On the 26th February, 1952, at the request of the owner and in the absence of the Inspector of Stock, Narrandera, a visit was paid to a property in the Leeton Irrigation Area to investigate a mortality in sheep.
History. Some 400 mixed comeback one-year-old sheep were purchased through the local yards during the previous October. Deaths at the rate of one or two per day commenced about the middle of February. One wether was examined at about 3 p.m.; this sheep having been found dead during that morning.
Post-mortem examination showed a typical Black Disease picture. The liver was heavily scarred by fluke but a detailed examination failed to reveal any further evidence of the common liver-fluke (Fasciola hepatica). After a complete dissection many Dicrocoelium dendriticum were seen in the peripheral or small bile ducts.
This fluke has not been encountered previously in the field by the writer, who is not aware of any report of its occurrence in this State; though a personal communication indicates that Dicrocoelium may have been located recently on the Southern Tablelands.

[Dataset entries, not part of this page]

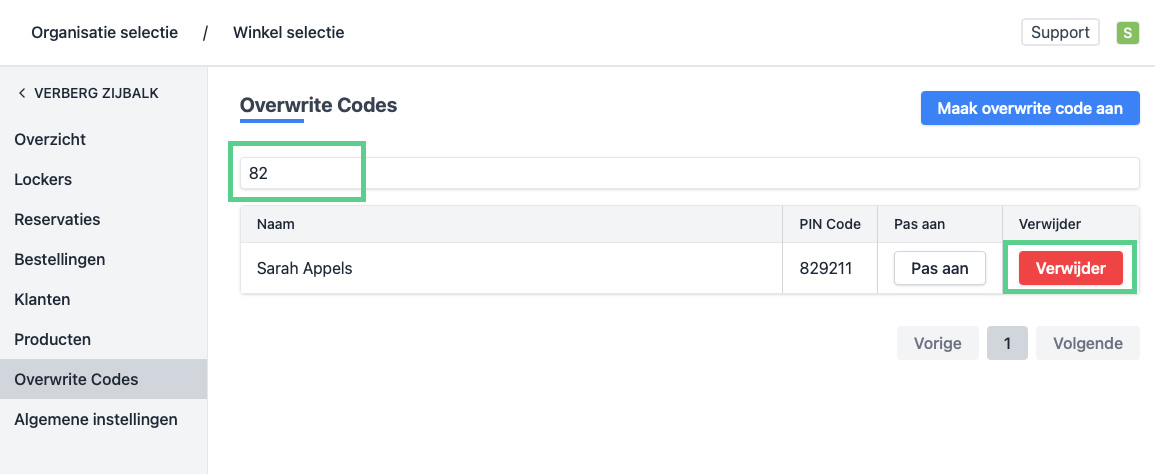
Task: Open the Support button
Action: [x=1060, y=32]
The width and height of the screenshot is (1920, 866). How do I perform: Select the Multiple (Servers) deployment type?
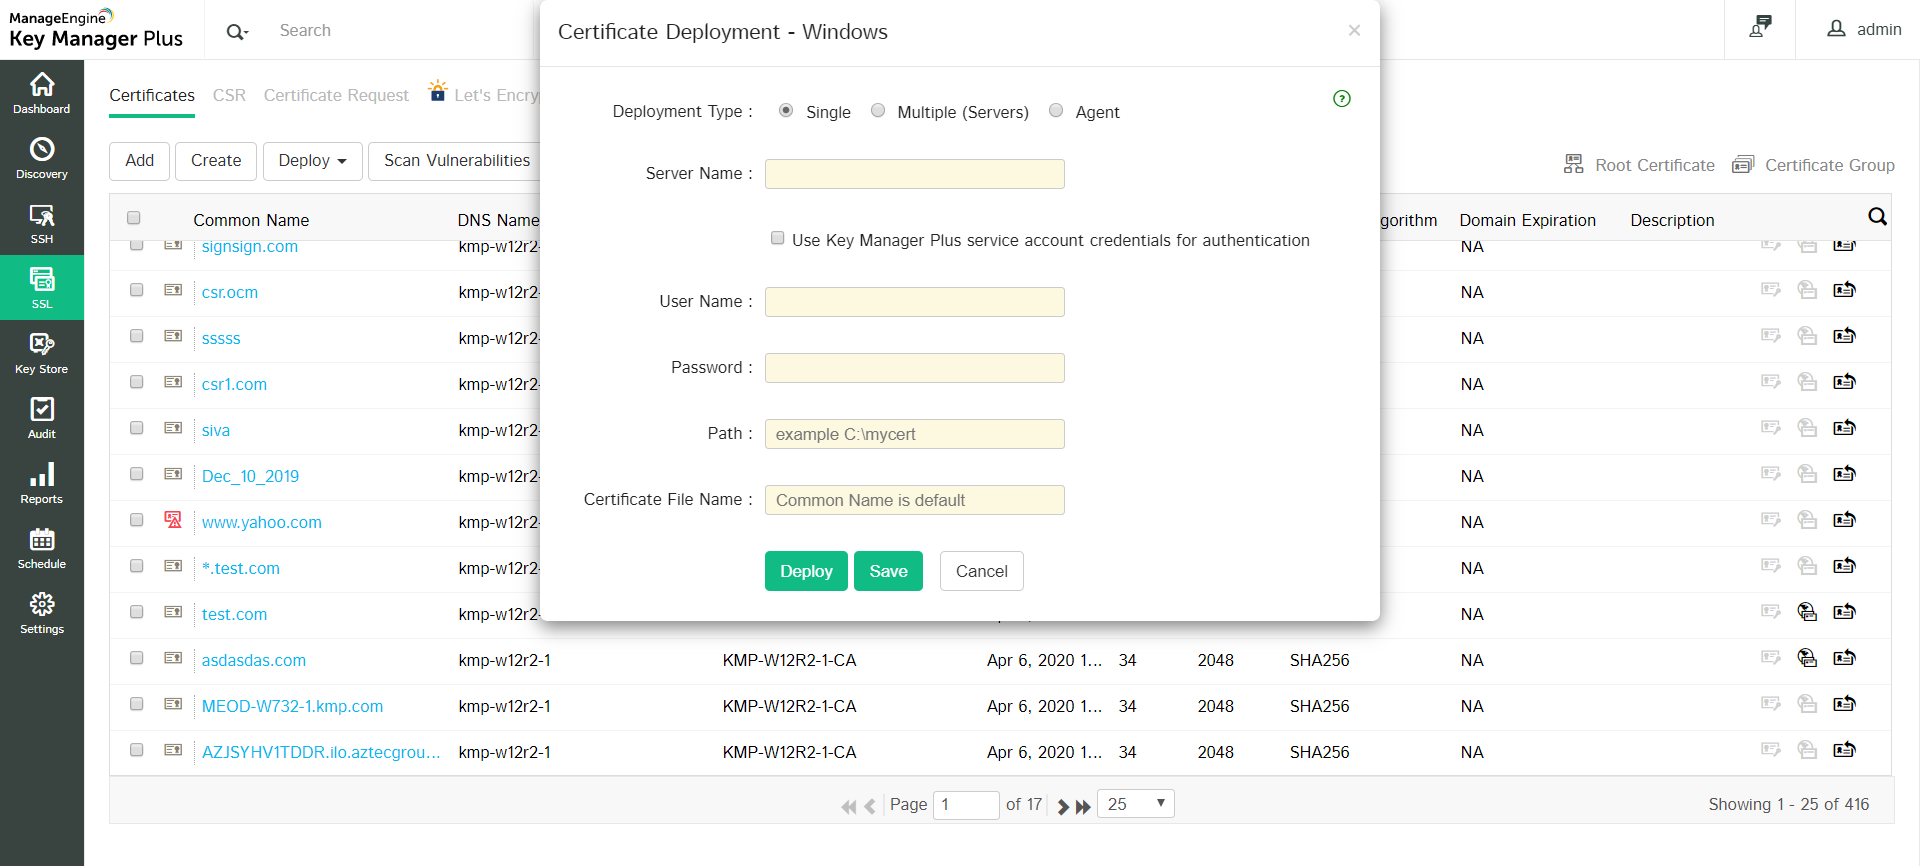(x=878, y=111)
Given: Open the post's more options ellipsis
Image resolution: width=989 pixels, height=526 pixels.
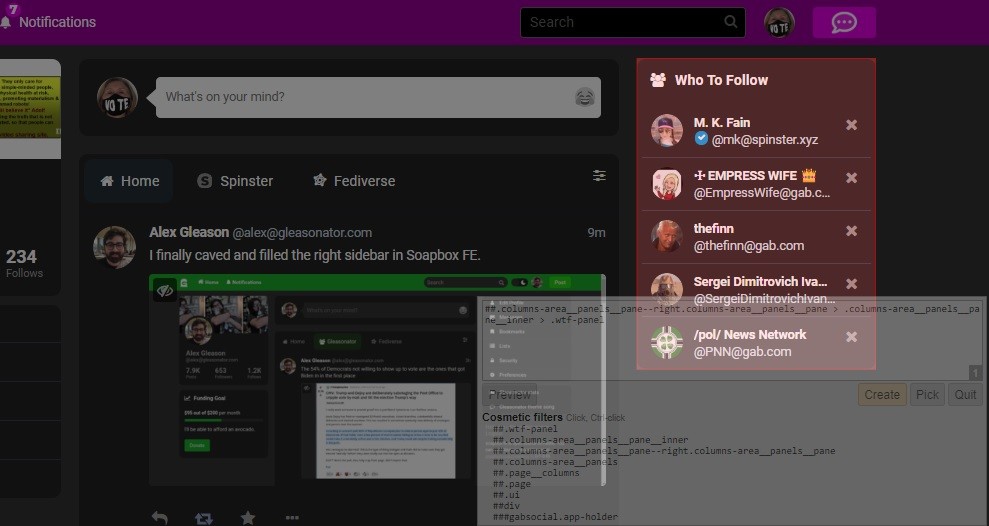Looking at the screenshot, I should [x=292, y=517].
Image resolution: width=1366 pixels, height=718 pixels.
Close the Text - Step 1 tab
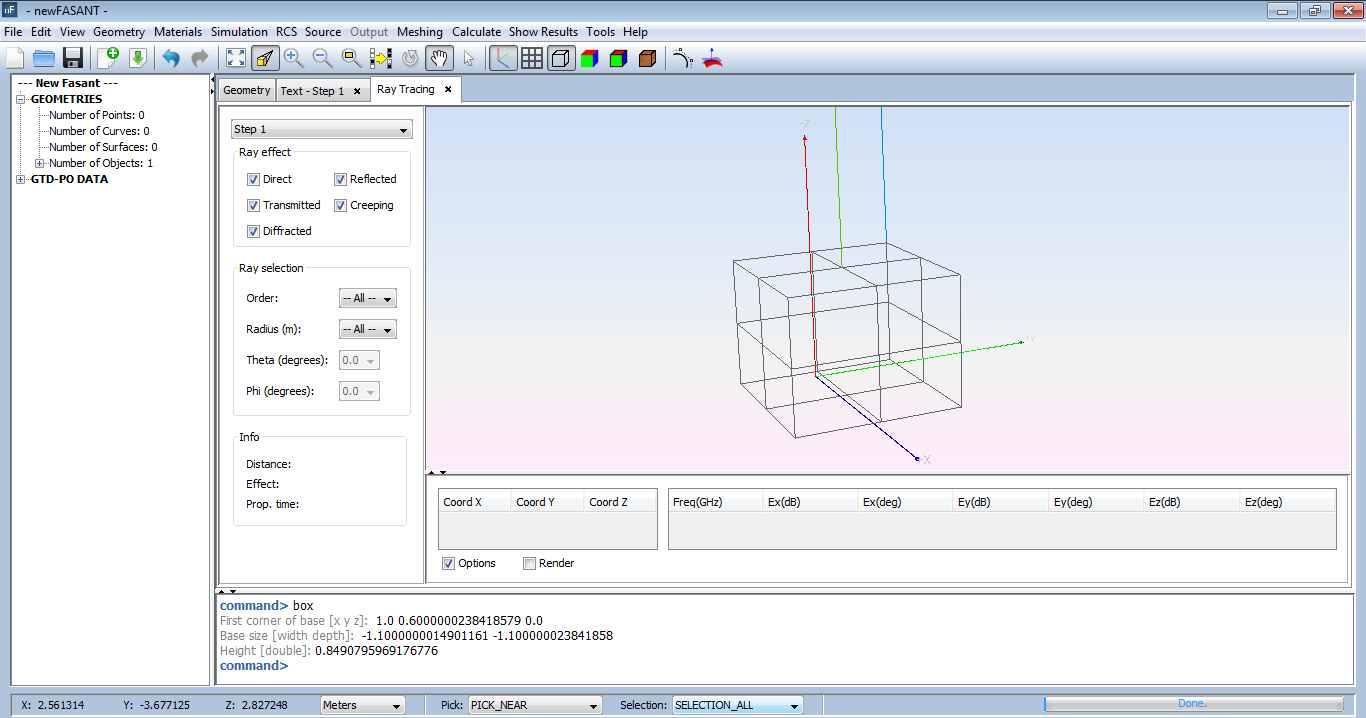pos(357,91)

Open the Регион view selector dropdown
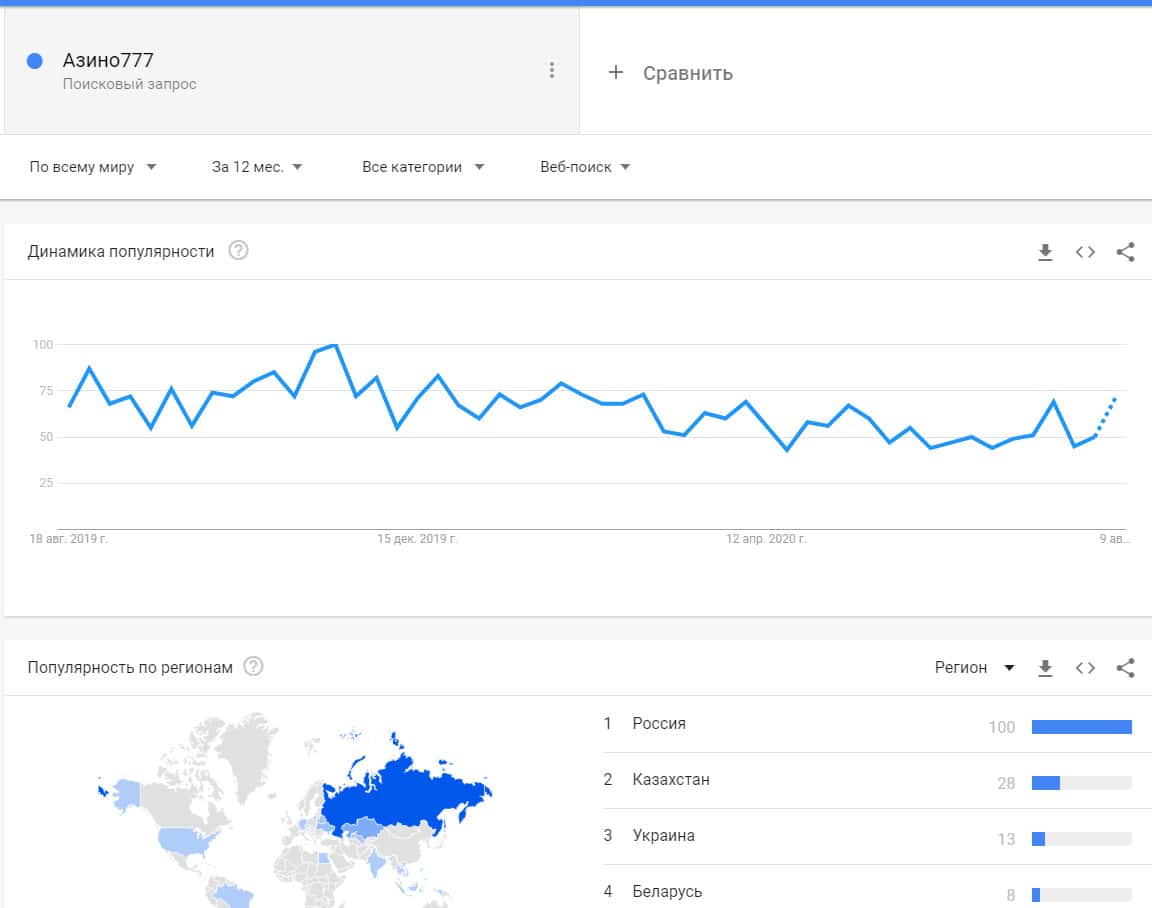click(x=974, y=667)
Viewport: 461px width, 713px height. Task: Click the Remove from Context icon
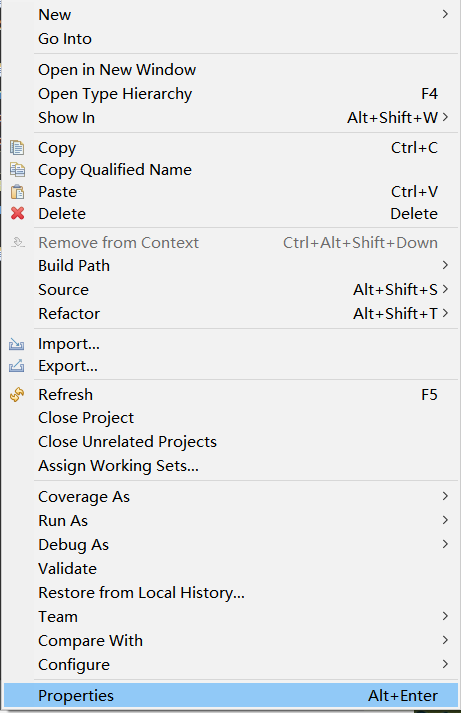point(18,242)
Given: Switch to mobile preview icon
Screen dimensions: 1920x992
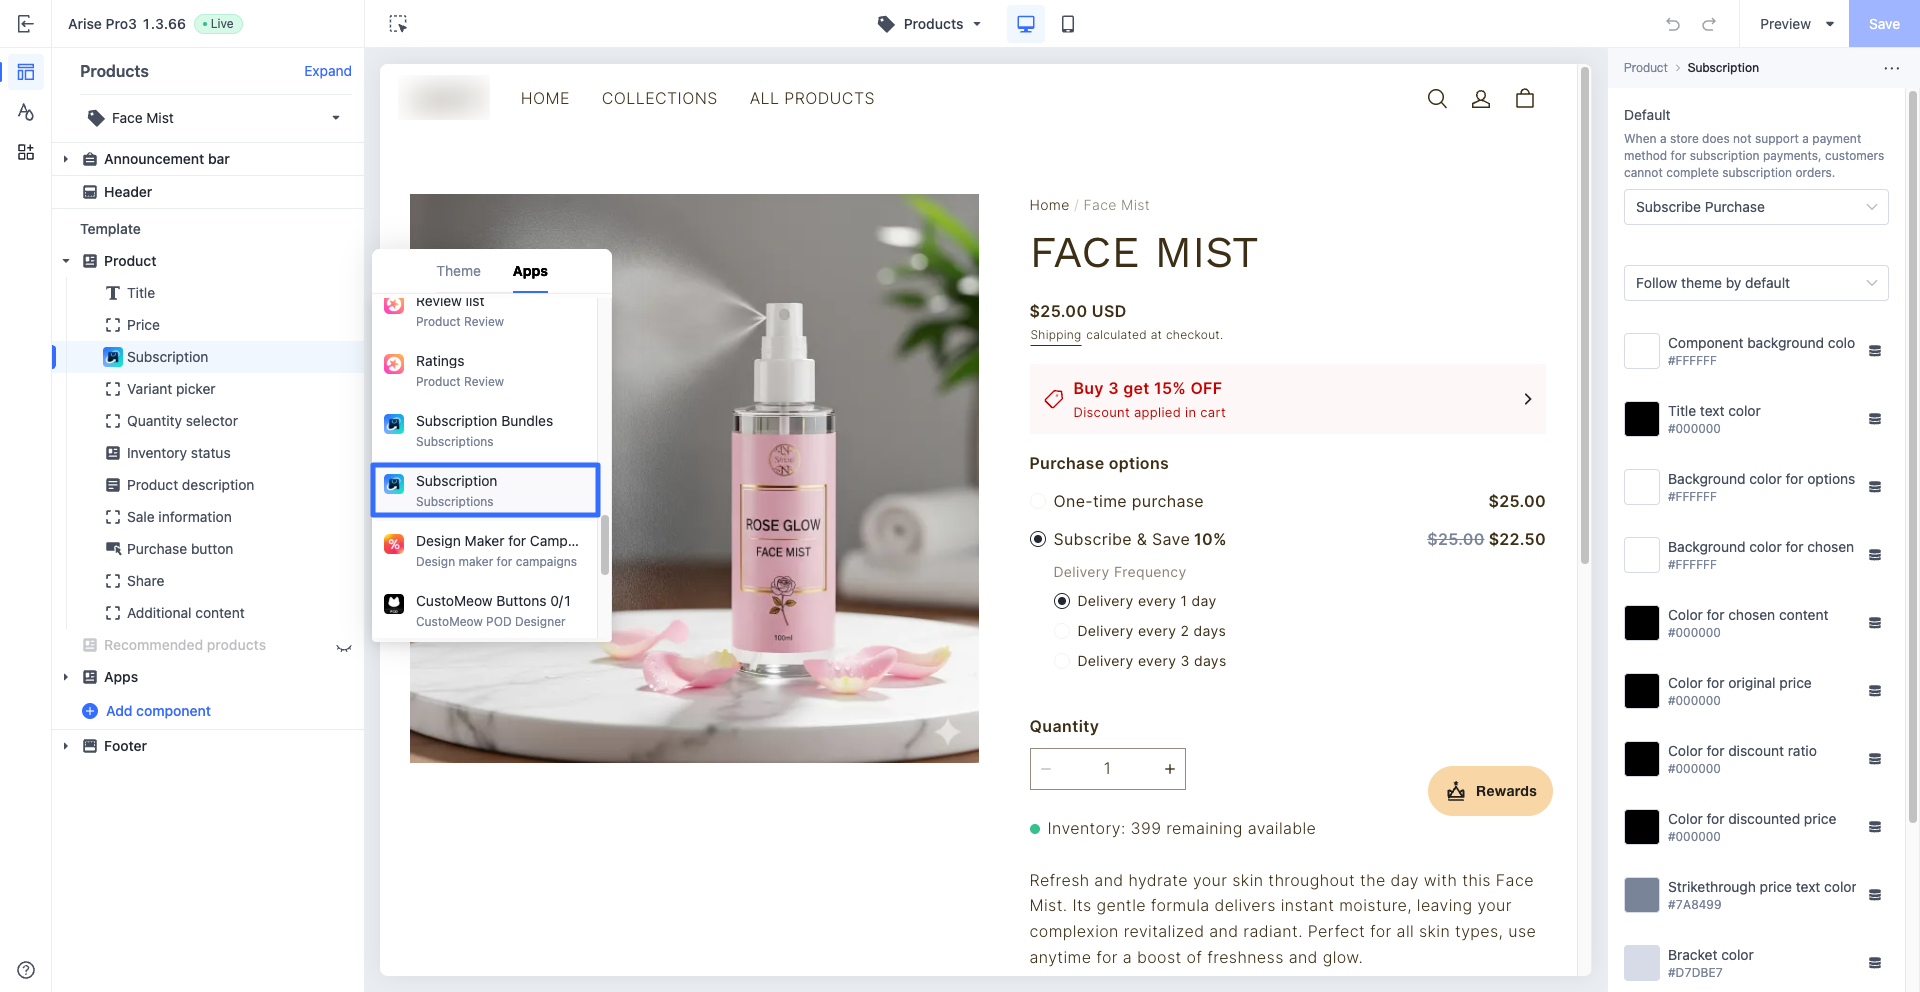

[Clunies Ross and Gordon (The Internal Parasites and Parasitic Diseases of Sheep, Angus and Robertson, Australia, 1936) detail the life history and description of this parasite and indicate that as treatment with Carbon tetrachloride is not effective, the main line of attack should aim at eliminating the host snail; though this also is difficult as the host species are land and not aquatic snails. Reference is made to distribution in Northern Europe and North America, as well as the western coast of Scotland only in the British Isles.
Seddon (Commonwealth of Australia, Department of Health, Division of Veterinary Hygiene Service Publication No. 2, 1947) states that although Dicrocoelium apparently has been exhibited in Australia, it is presumed, since liver fluke has been studied so extensively, that this parasite does not occur in this country. EDITOR.]